Synthesis and biological evaluation of 3-arylcoumarin derivatives as potential anti-diabetic agents

Abstract

A variety of substituted 3-arylcoumarin derivatives were synthesised through microwave radiation heating. The method has characteristics of environmental friendliness, economy, simple separation, and purification process, less by-products and high reaction yield. Those 3-arylcoumarin derivatives were screened for antioxidant, α-glucosidase inhibitory and advanced glycation end-products (AGEs) formation inhibitory. Most compounds exhibited significant antioxidant and AGEs formation inhibitory activities. Anti-diabetic activity studies showed that compounds 11 and 17 were equipotent to the standard drug glibenclamide in vivo.
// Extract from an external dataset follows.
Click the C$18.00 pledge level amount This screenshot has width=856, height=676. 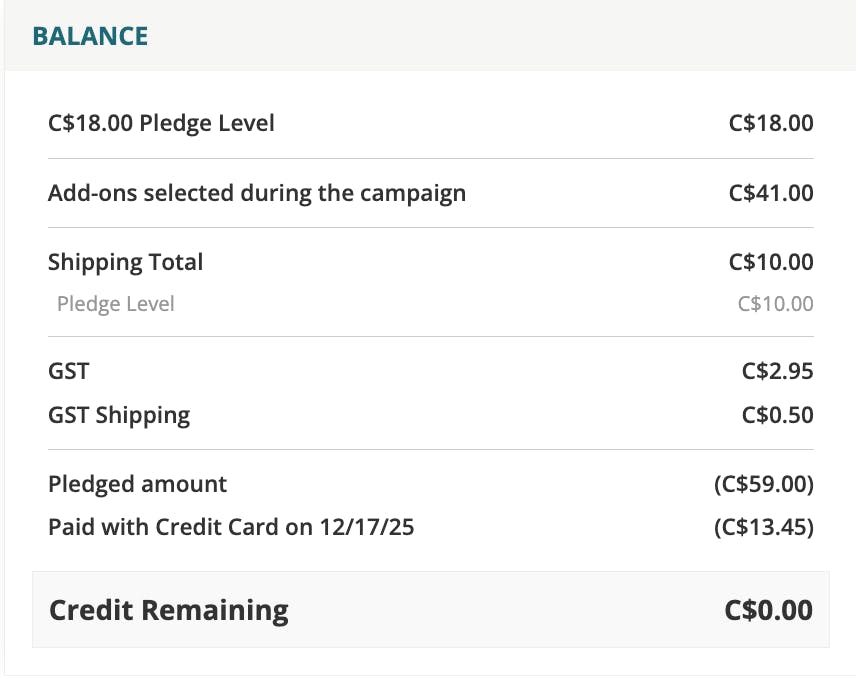771,124
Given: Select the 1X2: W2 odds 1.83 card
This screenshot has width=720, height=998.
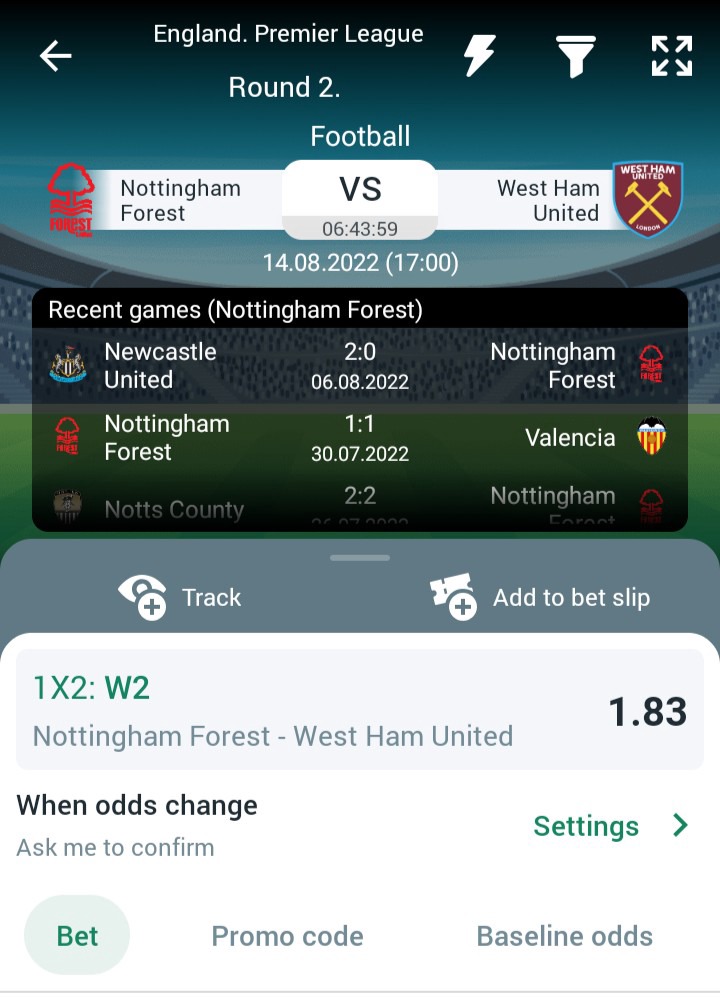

According to the experimental results, the target compound 35 can be used as a lead compound for the development of new anti-diabetic drugs. The whole experiment showed that anti-diabetic activity is prevalent in 3-arylcoumarins, which added a new natural skeleton to the development of anti-diabetic active drugs.

Keywords: 3-Arylcoumarin; AGEs inhibitor; antidiabetic; α-glucosidase inhibitor.

Scheme 1.

Umbelliferone is derivatised as 3-arylcoumarin and 4-arylcoumarin. They have inhibitory activity on α-glucosidase inhibitory activity and AGEs formation inhibitory activity.

Scheme 2.

General synthetic route to 3-arylcoumarin derivatives. (a) sulfur, p-toluene sulfonic acid, morpholine, 120 °C; (b) NaOH (aq), Tetrabutylammonium bromide, 100 °C; (c) Acetic anhydride, Et₃N, 112 °C; HCl.

Scheme 3.

The main synthesis step of 4-arylcoumarin derivatives. (d) montmorillonite K-10, nitrobenzene, 100 °C; (e) I₂, Al, acetonitrile.

Figure 1.

Long-term effect of the compounds 11, 17 and 35 on blood glucose levels in STZ-diabetic mice. Each value is the mean ± SEM for six mice in each group. *p < 0.05 significantly different ANOVA followed by Dunnett’s t-test for comparison with the diabetic control group at same time.

Figure 2.

Body weight changes of daily treatment with compounds 11, 17 and 35 in STZ-induced diabetic mice. Each value is the mean ± SEM for six mice in each group. *p < 0.05 significantly different ANOVA followed by Dunnett’s t-test vs. the diabetic control group at same time.

Figure 3.

Oral glucose tolerance test of compounds 11, 17, and 35 on in STZ-induced diabetic mice. Each value is the mean ± SEM for six mice in each group. *p < 0.05 significantly different ANOVA followed by Dunnett’s t-test vs. the diabetic control group at same time.